Beckhoplia elkeae

Scientific classification
- Kingdom: Animalia
- Phylum: Arthropoda
- Class: Insecta
- Order: Coleoptera
- Suborder: Polyphaga
- Infraorder: Scarabaeiformia
- Family: Scarabaeidae
- Genus: Beckhoplia
- Species: B. elkeae
- Binomial name: Beckhoplia elkeae Dombrow, 2020

= Beckhoplia elkeae =

- Genus: Beckhoplia
- Species: elkeae
- Authority: Dombrow, 2020

Species of beetle

Beckhoplia elkeae is a species of beetle of the family Scarabaeidae. It is found in South Africa (Northern Cape). The habitat consists of Namaqualand Klipkoppe Shrubland.

== Description ==
Adults reach a length of about 7.9-8.4 mm (males) and 7.6-8.7 mm (females). They are black with pale brown elytra with blackened lateral and posterior margins. The suture is sometimes also blackened.
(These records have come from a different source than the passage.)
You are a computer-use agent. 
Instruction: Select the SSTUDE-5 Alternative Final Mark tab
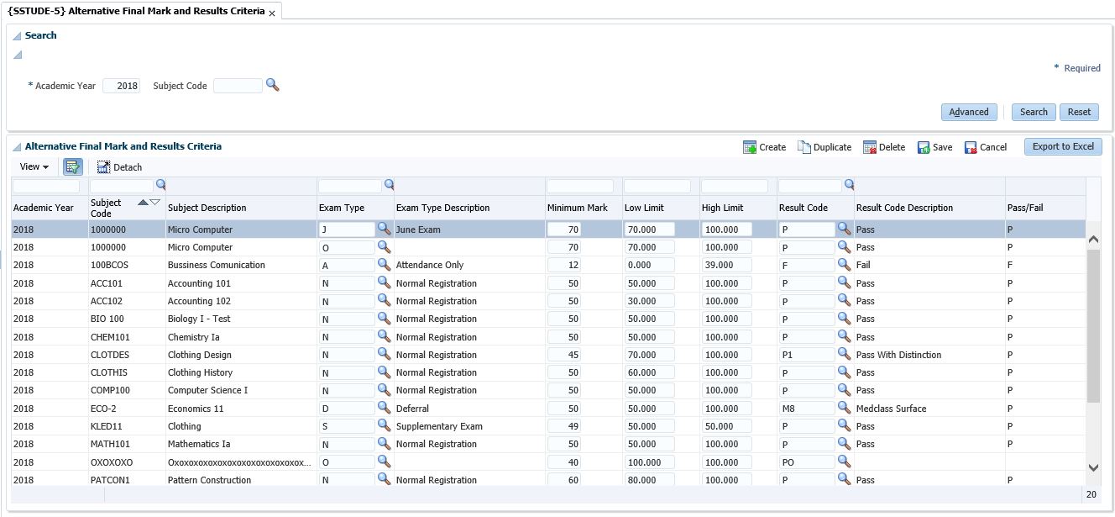[x=135, y=12]
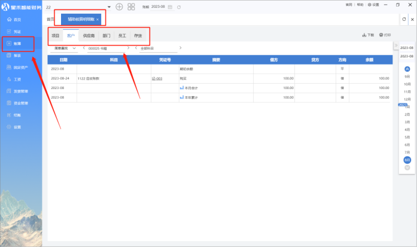Click the calendar icon beside period 2023-08
The height and width of the screenshot is (247, 417).
point(171,7)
Females are black with pale red-brown elytra, darkening (or sometimes blackened) towards the lateral margin and with the suture sometimes red-brown.

== Life history ==
The recorded host plants are Tripteris clandestina, Tripteris oppositifolia, Didelta spinosa and Stoeberia frutescens.

== Etymology ==
The species is dedicated to Elke Dombrow, wife of the first author.